Medya Emre ❤
Not: Bu bölümü ve bir sonra ki bölümü ben yazmadım. Kimin yazdığını ise diğer bölümün sonunda söyleyeceğim. ***************
Emre
"Hadi kalk bakalım uykucu" deyip Batu'nun yatağına atladım. Uykulu şekilde mırıldanınca karşımdaki bu tatlı yüze dayanamamış seri küçük öpücükler bırakmaya başlamıştım.

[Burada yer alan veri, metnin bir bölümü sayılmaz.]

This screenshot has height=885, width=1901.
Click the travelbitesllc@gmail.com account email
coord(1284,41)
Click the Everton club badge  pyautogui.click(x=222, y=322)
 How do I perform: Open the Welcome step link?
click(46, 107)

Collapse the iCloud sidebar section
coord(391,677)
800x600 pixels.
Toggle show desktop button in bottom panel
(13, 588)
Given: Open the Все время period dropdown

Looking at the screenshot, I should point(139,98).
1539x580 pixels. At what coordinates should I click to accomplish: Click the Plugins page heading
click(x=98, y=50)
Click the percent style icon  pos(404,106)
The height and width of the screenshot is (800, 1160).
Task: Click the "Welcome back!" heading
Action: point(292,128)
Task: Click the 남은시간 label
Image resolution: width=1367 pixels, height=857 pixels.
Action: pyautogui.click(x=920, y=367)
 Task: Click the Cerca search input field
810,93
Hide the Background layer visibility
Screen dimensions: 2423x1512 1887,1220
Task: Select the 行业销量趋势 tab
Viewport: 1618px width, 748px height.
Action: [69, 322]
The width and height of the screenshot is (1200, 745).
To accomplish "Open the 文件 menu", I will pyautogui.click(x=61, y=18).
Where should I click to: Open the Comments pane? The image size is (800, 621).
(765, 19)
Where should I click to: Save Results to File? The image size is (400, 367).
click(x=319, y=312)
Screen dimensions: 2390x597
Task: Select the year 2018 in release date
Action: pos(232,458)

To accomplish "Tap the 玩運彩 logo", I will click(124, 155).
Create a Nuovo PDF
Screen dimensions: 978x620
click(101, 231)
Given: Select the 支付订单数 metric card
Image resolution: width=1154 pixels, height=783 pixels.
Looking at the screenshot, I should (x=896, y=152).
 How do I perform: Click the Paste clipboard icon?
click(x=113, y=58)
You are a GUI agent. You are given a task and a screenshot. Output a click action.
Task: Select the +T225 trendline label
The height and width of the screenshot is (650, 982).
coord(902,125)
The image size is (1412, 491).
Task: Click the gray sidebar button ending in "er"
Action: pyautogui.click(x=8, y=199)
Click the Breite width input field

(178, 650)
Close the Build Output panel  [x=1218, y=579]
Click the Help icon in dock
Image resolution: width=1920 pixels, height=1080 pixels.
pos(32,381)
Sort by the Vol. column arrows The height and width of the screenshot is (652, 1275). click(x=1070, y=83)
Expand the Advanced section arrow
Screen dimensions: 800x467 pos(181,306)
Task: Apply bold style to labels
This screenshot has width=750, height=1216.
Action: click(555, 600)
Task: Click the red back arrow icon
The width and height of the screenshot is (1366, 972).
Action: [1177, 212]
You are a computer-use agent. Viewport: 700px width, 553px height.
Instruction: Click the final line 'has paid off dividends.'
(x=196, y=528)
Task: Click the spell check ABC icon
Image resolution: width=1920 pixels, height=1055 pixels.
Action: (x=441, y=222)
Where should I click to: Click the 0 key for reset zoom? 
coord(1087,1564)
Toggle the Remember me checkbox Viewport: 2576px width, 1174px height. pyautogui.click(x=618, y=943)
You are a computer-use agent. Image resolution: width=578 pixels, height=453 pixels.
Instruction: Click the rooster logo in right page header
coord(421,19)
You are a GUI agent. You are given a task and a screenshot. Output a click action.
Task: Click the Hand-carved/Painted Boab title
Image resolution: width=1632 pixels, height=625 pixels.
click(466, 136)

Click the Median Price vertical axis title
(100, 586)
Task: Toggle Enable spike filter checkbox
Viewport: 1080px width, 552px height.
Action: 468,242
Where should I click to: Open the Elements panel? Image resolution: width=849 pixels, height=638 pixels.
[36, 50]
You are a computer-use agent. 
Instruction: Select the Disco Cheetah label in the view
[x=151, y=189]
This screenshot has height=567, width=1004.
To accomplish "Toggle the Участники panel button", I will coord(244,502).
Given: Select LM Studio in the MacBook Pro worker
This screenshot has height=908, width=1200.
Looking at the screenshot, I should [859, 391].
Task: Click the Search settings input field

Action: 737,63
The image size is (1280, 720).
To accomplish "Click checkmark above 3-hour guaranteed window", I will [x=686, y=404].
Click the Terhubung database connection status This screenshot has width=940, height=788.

"Yaa duurr tamam kalktım duurr" dedi gülerken.
"Ne yani öpmemi istemiyor musun?" dedim küsmüş gibi yaparak. Ellerimi göğsümde birleştirince, yataktan doğrulup başını eğerek gözlerime bakmaya çalıştı. Her gözümü kaçırışımda o da başını o tarafa yatırıyor şirinliğiyle beni benden alıyordu.
"Küstün mü bana?" O kadar güzel söylemişti ki küsmem imkansızdı. Anında çözüldü kollarım.
"Sence böyle bir şey mümkün mü?"
Çenesini tutup dudaklarına yaklaşırken annemin sesiyle duraksadım.
"Oğlum hadi geç kalacaksınız"
"Sanırım bunu daha sonraya bırakmalıyız" dedim göz kırpıp Batu'dan uzaklaşırken. O ise dizlerini kendine çekmiş yatakta otururken utangaç bir gülümseme sunmuştu yüzüme.
"Ben iniyorum. Sen de üzerini değiş ve hemen kahvaltıya gel. Bavulunu ben hazırladım."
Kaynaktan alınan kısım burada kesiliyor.